Imitação? Se a ideia é de Boccaccio não tenho preocupações de tal
natureza. Aliás, a pretensão de ser original é sobrestimada nos nossos dias.
Bom, decidi então ir para o campo. Ocorreu-me ir ocupar uma dacha na Crimeia,
resquícios dos tempos em que entretinha as tardes de ócio a ler A Vida
Soviética, uma publicação icónica dos tempos da URSS. Imaginei os campos
povoados de florzinhas coloridas e uma pequena casa de madeira escura com
vista para o mar, cortinas em tons alegres e decoração reduzida ao mínimo
indispensável para uns dias de descanso. Todavia, com a mesma eficácia atribuída ao martelo de Estaline a esmagar sonhos individuais, o meu agente de viagens cortou-me o sonho, ao informar-me
de que nesta altura do ano não há dachas disponíveis. Fiquei algo titubeante, é
certo.

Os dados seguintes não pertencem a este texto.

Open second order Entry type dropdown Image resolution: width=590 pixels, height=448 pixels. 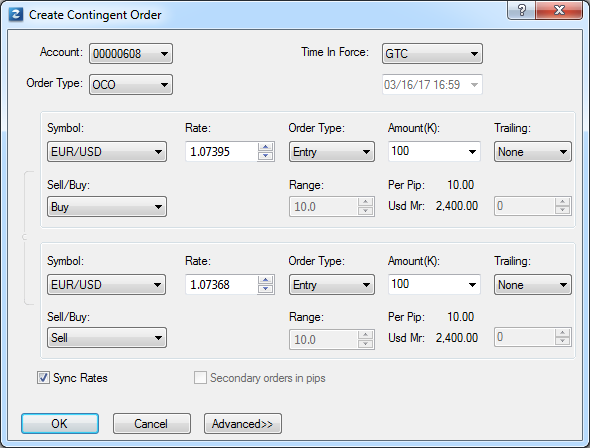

Este pequeno projecto estava já a tomar conta da minha imaginação nestes
penosos dias de Verão urbano. Mas não se é Lucrécia (mesmo que not quite
Bórgia) permitindo que pequenas adversidades nos toldem os planos. E assim,
melhor pensando, decidi instalar-me pelo
sul e lá rumei ao Alentejo.
Sim,
estava calor. E ainda bem, porque é o tempo dele. Além disso, a promessa de temperaturas muito quentes tem o mesmo efeito reconhecido à de tempos muito frios: afasta de nós os inconvenientes, pouco afeitos a domar o corpo em benefício das alegrias do espírito. Nestes dias de delícia
soube-me bem passear pelo castelo, visitar a Sé e percorrer os corredores do
convento onde está hoje instalado o museu regional da cidade. Nem sempre com
pensamentos edificantes, mas ao que sei quem por lá viveu sob ordem religiosa
também não primou em todas as ocasiões por ideias sem mácula. O local que me
tocou a alma, foi, contudo, outro: a Igreja de Nossa Senhora dos Prazeres, com
os seus frescos inspirados no Evangelho de Maria pintados pelo grande António
Oliveira Pires). Uma igreja pequena, mas em que podemos ficar longo tempo maravilhando-nos
com as pinturas e com a audácia (e poder) de homens que em pleno século XVII
decidiram consagrar uma igreja aos prazeres espirituais de uma mulher, com base
num texto apócrifo.
Tédio,
está bem de ver, não senti. E fome também não, diga-se. Vozes amigas
desaconselharam-me o passeio a Beja preocupadas com a falta de opções para
comer. Acreditei que de quem sabe mais e melhor me seria enviada solução e de
que não sofreria de fome ou fastio em terras alentejanas. A minha fé, digna de
uma Mariana Alcoforado da gastronomia sustentável, teve melhor desfecho do que a
da célebre freira cujas cartas secretas foram reveladas ao mundo pelo seu
apaixonado uma vez regressado a terras gaulesas. À mesa desta Lucrécia, nem
traições, nem desilusões. Foi assim que guiada por Gungunhana (leram bem, o do
paladar sensível) o grupo excursionista onde me encontro entrou com apetite e
glória no restaurante Sabores do Campo. Opções não faltaram, todas de raiz
vegetariana. Por mim, os sempre entusiasmantes cogumelos, o nunca traidor grão
cozinhado com esse pequeno mimo que é o tomate seco agraciado com coentros, uma linda trouxa recheada
de vegetais, dando todo um novo brilho à por regra pouco imaginativa couve
branco-esverdeada. Todo um festival de cor na salada. No final, um doce de coco generoso, que não desonraria as
pasteleiras conventuais de outros tempos, coroado por uma pequena ameixa,
homenagem vegan à sericaia. Gungunhana poderá, querendo, falar da sua
experiência. Por mim, encontrei no coração do Alentejo aquele alento e conforto
que nestes dias negros todos procuramos para o corpo e para o espírito, entre garfadas e estórias aventurosas que as acompanharam. Lá voltarei que a ementa é vasta e a minha curiosidade também!